We are using Kafka-streams included within the spring cloud stream Hoxton RC7 project (and therefore use the Kafka-streams and Kafka-client versions provided [2.3.1])
ext {
set('springCloudVersion', 'Hoxton.SR7')
}
...
dependencies {
// spring cloud stream
implementation 'org.springframework.cloud:spring-cloud-stream-binder-kafka-streams'
implementation 'org.springframework.cloud:spring-cloud-stream-binder-kafka'
implementation("org.springframework.cloud:spring-cloud-stream")
// redis
implementation 'io.lettuce:lettuce-core'
implementation 'org.springframework.data:spring-data-redis'
testCompile 'it.ozimov:embedded-redis:0.7.2'
...
We have implemented a kstreams application
@Bean
public Consumer<KStream<String, IncomingEvent>> process() {
return input -> {
Where we do some aggregation within like:
.aggregate(Foo::new, (key, value1, aggregate) ->
(aggregate == null || aggregate.getLastModified() == null || this.mustProcess(key, value1))
? value1
: aggregate,
materialized
)
Now materialized should be a custom external state store (Redis):
Materialized<String, Foo, KeyValueStore<Bytes, byte[]>> materialized =
Materialized.as("redis-store");
Which is provided by a StoreBuilder Bean:
@Bean
public StoreBuilder<KeyValueStore<String, Foo>> builder(RedisKeyValueStoreBytes redisKeyValueStoreBytes){
return Stores.keyValueStoreBuilder(supplier(redisKeyValueStoreBytes),
new Serdes.StringSerde(),
new SomeFooSerde());
}
public static KeyValueBytesStoreSupplier supplier(RedisKeyValueStoreBytes redisKeyValueStoreBytes) {
return new KeyValueBytesStoreSupplier() {
@Override
public String name() {
return "redis-store";
}
@Override
public KeyValueStore<Bytes, byte[]> get() {
return redisKeyValueStoreBytes;
}
@Override
public String metricsScope() {
return "redis-session-state";
}
};
}
I now test the application with an EmbeddedKafka:
@ActiveProfiles("test")
@RunWith(SpringRunner.class)
@DirtiesContext(classMode = DirtiesContext.ClassMode.BEFORE_EACH_TEST_METHOD)

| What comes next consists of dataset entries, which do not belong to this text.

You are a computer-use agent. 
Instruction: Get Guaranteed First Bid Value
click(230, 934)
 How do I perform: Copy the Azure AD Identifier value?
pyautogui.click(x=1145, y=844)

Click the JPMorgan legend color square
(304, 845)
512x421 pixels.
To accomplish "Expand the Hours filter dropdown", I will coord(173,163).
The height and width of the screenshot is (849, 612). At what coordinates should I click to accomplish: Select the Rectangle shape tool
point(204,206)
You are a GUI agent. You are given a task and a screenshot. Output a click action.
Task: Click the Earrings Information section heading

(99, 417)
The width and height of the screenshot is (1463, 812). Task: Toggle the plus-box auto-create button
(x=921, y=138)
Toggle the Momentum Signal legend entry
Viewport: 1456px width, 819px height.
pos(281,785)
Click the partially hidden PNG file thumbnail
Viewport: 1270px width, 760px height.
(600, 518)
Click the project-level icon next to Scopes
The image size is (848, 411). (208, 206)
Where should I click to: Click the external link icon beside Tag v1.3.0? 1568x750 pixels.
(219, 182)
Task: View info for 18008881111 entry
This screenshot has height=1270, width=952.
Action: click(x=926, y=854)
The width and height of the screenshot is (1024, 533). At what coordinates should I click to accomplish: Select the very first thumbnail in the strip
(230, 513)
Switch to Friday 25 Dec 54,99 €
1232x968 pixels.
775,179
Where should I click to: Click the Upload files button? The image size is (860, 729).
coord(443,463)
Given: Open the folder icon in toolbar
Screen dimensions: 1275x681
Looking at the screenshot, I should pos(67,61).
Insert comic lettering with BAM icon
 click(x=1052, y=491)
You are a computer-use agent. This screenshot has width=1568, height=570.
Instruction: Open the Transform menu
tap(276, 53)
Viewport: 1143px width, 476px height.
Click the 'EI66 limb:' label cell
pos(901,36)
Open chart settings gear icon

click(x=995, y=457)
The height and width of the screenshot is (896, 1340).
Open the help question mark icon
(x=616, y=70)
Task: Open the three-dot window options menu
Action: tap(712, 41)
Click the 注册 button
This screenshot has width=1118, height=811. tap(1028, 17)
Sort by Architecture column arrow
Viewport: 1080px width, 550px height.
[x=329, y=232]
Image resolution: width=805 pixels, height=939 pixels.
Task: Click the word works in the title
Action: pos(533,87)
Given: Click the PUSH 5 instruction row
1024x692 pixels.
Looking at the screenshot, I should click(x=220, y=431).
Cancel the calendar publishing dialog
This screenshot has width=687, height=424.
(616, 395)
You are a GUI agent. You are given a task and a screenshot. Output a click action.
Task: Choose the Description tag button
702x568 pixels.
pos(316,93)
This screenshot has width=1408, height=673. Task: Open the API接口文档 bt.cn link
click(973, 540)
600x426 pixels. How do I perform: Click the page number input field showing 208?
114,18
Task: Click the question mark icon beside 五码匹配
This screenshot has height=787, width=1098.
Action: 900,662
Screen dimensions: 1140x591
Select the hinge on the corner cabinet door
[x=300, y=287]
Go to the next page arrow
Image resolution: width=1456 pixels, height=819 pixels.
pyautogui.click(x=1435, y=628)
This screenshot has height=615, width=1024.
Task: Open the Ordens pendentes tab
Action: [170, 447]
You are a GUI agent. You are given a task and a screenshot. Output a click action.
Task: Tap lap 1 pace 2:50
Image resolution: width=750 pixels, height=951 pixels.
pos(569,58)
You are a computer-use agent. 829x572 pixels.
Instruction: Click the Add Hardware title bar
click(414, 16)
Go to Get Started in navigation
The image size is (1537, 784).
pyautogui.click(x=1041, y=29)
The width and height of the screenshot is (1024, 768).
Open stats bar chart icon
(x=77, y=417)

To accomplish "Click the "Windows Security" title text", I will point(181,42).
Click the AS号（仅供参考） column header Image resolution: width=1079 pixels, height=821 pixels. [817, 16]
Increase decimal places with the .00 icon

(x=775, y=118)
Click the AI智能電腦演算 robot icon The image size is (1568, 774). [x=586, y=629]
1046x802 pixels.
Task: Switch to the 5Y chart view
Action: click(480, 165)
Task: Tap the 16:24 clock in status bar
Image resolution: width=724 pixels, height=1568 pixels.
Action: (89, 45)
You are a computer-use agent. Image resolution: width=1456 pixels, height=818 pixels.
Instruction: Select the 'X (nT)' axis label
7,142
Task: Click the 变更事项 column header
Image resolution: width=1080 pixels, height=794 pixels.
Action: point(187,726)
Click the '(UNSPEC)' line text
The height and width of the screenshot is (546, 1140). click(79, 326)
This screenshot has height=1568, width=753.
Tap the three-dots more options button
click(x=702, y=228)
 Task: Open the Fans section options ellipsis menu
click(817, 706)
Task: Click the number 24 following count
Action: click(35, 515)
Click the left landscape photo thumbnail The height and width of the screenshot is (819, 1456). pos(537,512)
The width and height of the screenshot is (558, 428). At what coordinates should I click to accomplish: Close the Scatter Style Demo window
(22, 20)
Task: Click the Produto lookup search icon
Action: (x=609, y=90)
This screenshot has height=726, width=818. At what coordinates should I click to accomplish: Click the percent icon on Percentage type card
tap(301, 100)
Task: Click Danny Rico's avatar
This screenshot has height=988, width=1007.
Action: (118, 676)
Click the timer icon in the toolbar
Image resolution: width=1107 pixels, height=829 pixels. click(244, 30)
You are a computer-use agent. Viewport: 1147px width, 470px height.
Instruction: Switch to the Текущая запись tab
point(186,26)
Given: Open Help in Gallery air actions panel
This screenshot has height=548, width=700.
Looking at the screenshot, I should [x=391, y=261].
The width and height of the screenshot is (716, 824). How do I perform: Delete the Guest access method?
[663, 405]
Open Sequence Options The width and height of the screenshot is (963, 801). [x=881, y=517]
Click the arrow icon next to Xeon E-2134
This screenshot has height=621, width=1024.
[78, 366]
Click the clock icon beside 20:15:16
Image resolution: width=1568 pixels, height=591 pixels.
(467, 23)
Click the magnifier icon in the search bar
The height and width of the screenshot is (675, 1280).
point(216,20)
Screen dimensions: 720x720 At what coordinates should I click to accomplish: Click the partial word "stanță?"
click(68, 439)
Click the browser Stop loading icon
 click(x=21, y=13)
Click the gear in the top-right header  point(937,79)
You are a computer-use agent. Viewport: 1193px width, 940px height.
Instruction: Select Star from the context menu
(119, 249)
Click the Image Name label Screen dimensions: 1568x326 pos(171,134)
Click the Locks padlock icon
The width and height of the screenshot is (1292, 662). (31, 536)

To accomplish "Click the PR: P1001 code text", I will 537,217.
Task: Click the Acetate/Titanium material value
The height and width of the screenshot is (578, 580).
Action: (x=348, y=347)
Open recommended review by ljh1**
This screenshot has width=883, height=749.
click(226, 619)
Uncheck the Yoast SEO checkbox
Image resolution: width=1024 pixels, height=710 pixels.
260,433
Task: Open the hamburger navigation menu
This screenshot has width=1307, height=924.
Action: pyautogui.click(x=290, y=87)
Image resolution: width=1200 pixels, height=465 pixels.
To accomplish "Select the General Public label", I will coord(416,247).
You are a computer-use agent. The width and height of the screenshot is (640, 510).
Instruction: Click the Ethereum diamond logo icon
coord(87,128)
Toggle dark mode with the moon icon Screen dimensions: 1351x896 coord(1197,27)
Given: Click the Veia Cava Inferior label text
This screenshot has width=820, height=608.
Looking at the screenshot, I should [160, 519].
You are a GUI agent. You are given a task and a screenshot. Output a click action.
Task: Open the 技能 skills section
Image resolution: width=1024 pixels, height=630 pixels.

@SpringBootTest(classes = {TestConfigurationTests.class})
@EmbeddedKafka(count = 3, ports = {29901, 29902, 29903}, zookeeperPort = 33991)
public class TestKafkaIntegration {
Where I try to access the state store and query the items added:
ReadOnlyKeyValueStore<String, Foo> queryableStore = interactiveQueryService.getQueryableStore(
"redis-store", QueryableStoreTypes.keyValueStore());
return queryableStore;
But when I run my test I receive an error:
Caused by: org.springframework.kafka.KafkaException: Could not start stream: ; nested exception is org.springframework.kafka.KafkaException: Could not start stream: ; nested exception is org.apache.kafka.streams.errors.TopologyException: Invalid topology: StateStore redis-store is already added.
Several questions:
- The examples for using custom state stores explained by [1] use it within a Processor. Does this automatically mean, I am not able to use a custom state store in an aggregation?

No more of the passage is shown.